Of course, Scottish Labour has the tactical option of moving rightwards and colonising the vote of what we might call the “Blairite aspirational middle class”. This is the option favoured by John McTernan, latterly advisor to Jim Murphy, when he was Scottish secretary of state. I like but he can sometimes seem like a role model for fictional spin doctor Malcolm Tucker, in The Thick of It.
He argues that the significant result on 18 September was not that working-class Glasgow voted by 53 per cent to 47 for independence but that middle-class Edinburgh rejected it by 61 per cent to 39. This, says McTernan, should point Scottish Labour in the direction of replicating the Blairite “New Labour coalition”, appealing to the “new middle classes” (ie white collar professionals) and “Labour’s heartland vote” in the working class.

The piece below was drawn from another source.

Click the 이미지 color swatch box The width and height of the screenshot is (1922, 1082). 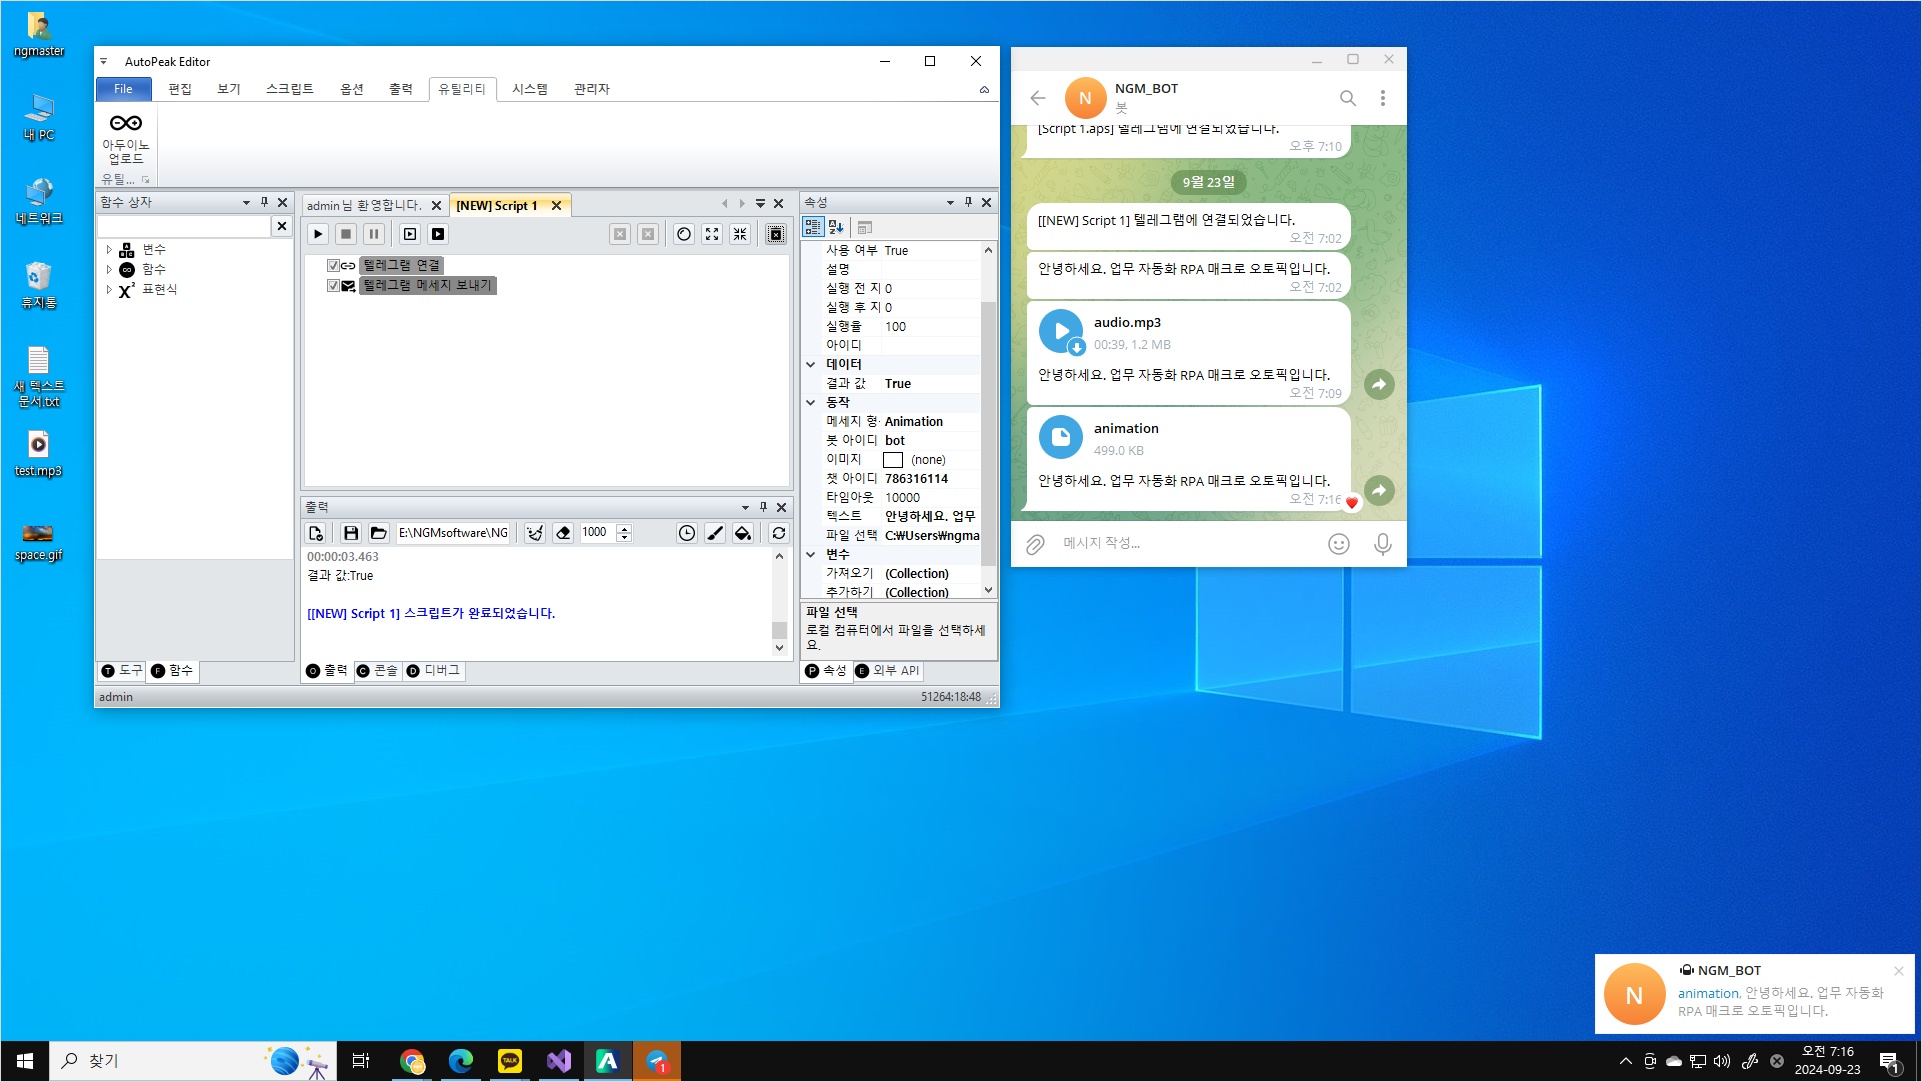coord(893,460)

Even leaving aside what looks like contempt for working-class socialism, this tired old formula won’t work. New Labour was a chimera produced by the dangerous financial boom of the late 1990s and early Noughties. Labour rode the whirlwind by promoting the great fictional expansion, with its bankers’ bonuses and massive debt. Actually, most people’s incomes flat-lined but easy credit gave the illusion of progress. Thus working class and middle class were temporarily united in voting for that economic wizard, Gordon Brown. That is not a set of circumstances Ed Balls or Johann Lamont can ever replicate.

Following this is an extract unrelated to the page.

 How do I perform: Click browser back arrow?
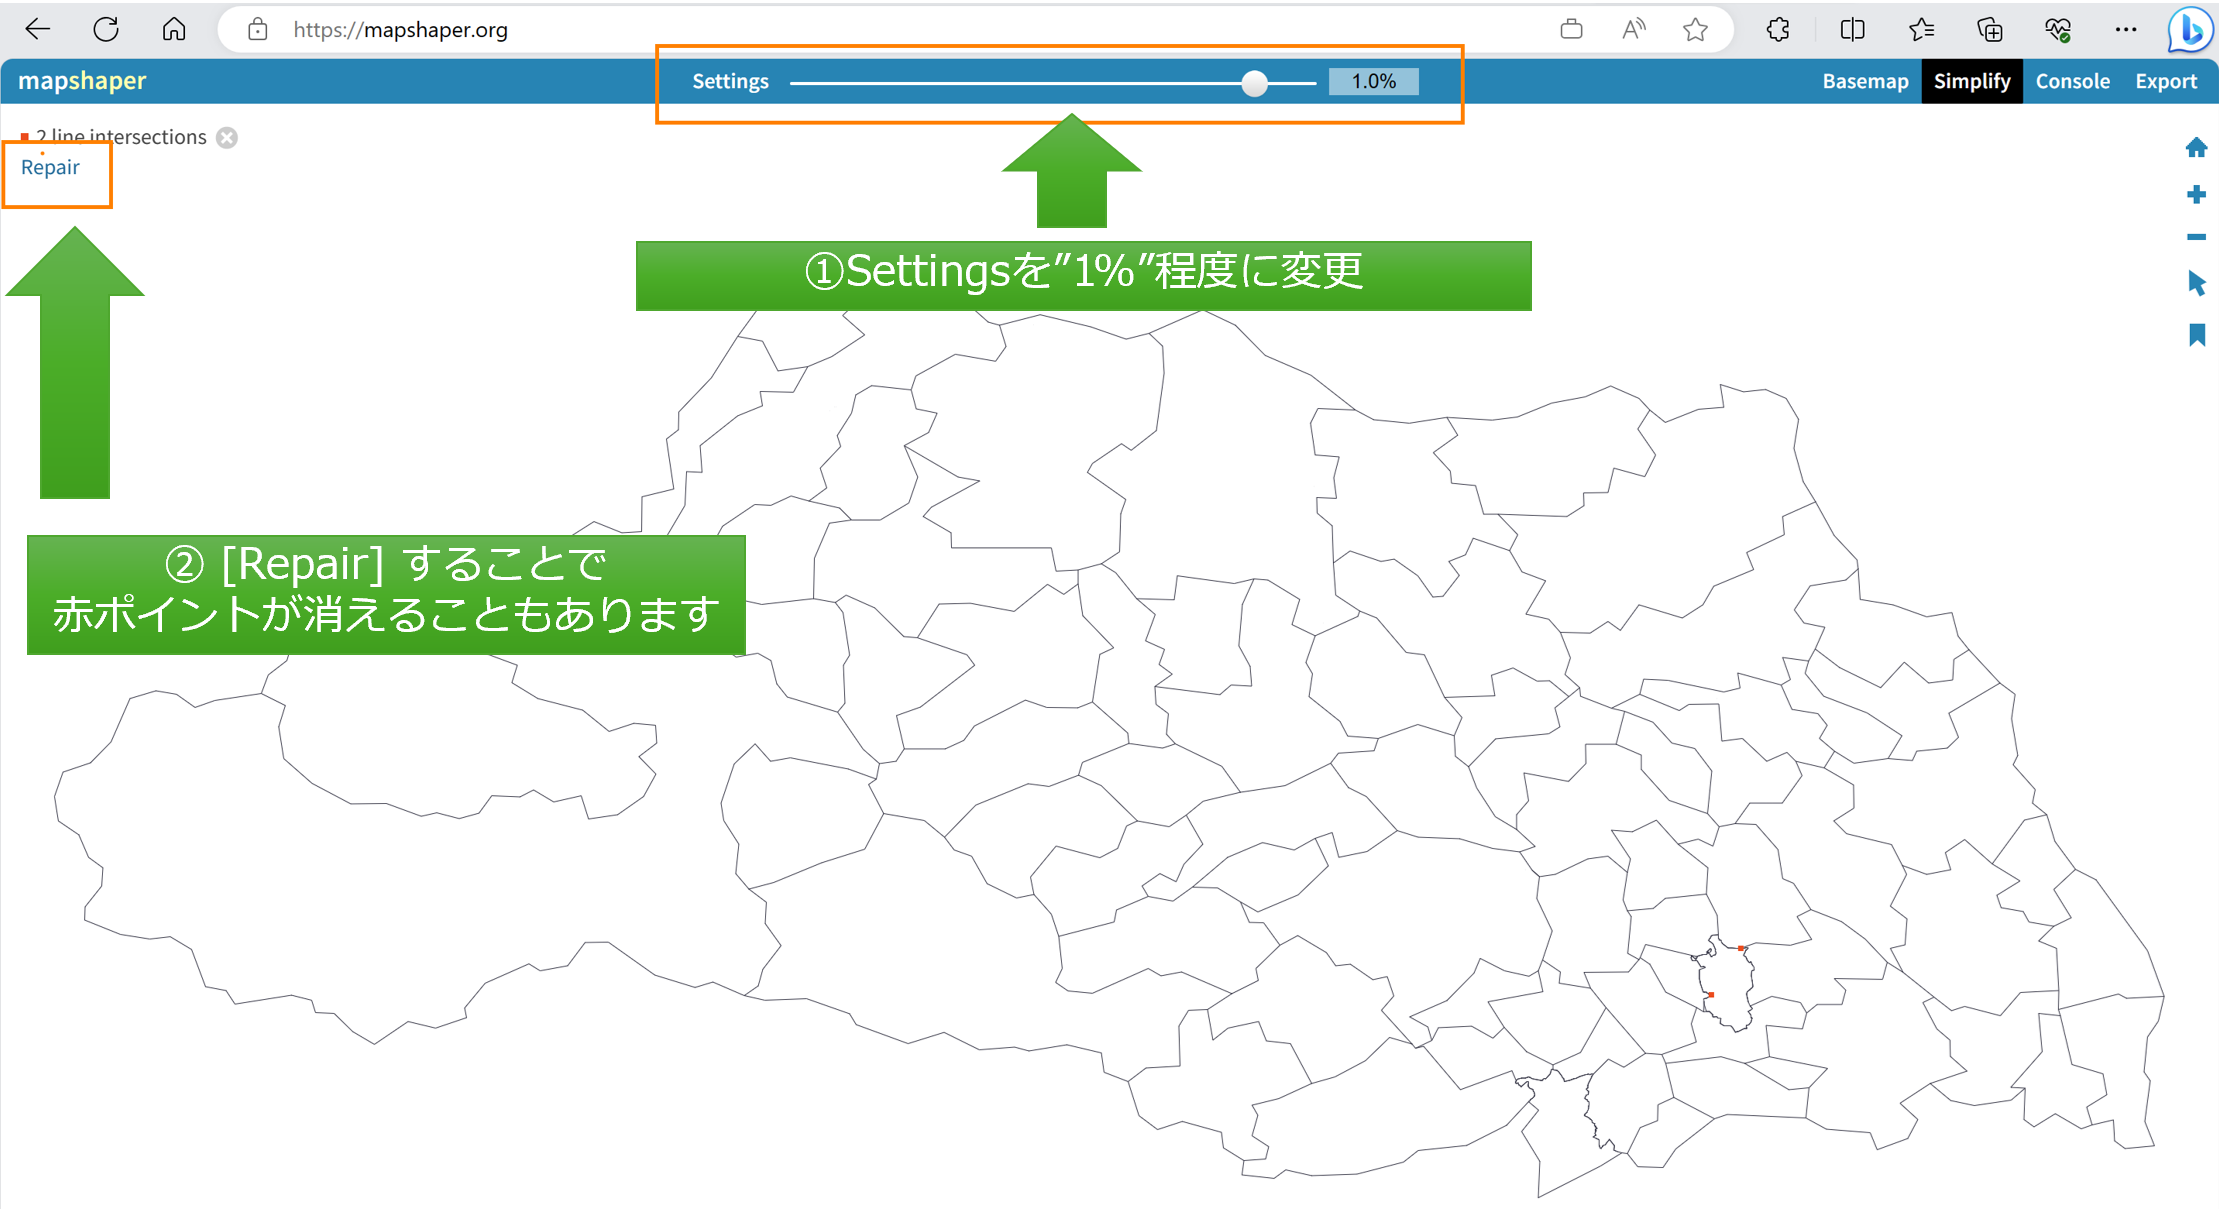[x=38, y=30]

Instead, Labour is promising more austerity if Ed Miliband gets to Number 10. But the Scottish working class have already rejected that, which is the principal reason Glasgow voted Yes. Equally, my hunch is that if the “silent” Edinburgh middle class want to curb welfare spending they will vote Tory, not Scottish Labour.
More austerity will bring a clash with the trade unions. It is an open secret that many senior union officials in Scotland voted Yes. While the big UK unions were platonically opposed to independence, they did not support the No campaign as aggressively as many on the Yes side had feared. It did not take a genius to detect that the Scottish working class was anti-London and anti-austerity. Yet if Scottish Labour loses its union financing, what does it have left?
When in trouble, parties change their leader. There are already calls for Jim Murphy to head for Holyrood. His abrasiveness aside, Mr Murphy exemplifies Scottish Labour’s other big problem: its ostensible talent prefers the bright lights of Westminster to the hard graft of Holyrood. The fact that the Westminster heavies – Darling, Brown and Murphy – parachuted into Scotland for the referendum and then headed back to London has not gone unnoticed in Easterhouse, Drumchapel and Raploch.
In Germany, being the leader of one of the state governments is the usual path to becoming federal chancellor. Memo to Lord Smith, whose devolution commission meets today for the first time: Why not seat the first ministers and senior politicians of each devolved parliament in the House of Lords (and Nations)? That would give all the nations a voice as of right in UK affairs. And it would give Scottish Labour politicians no excuse to leave home.
In the final resort, if Scottish Labour really wants to recover its political soul – not to mention popular support – it will need to embrace home rule. Not to dish the SNP but because it genuinely believes in bringing power to the people. But there are a lot of ex-Labour members in my SNP branch who remain to be convinced.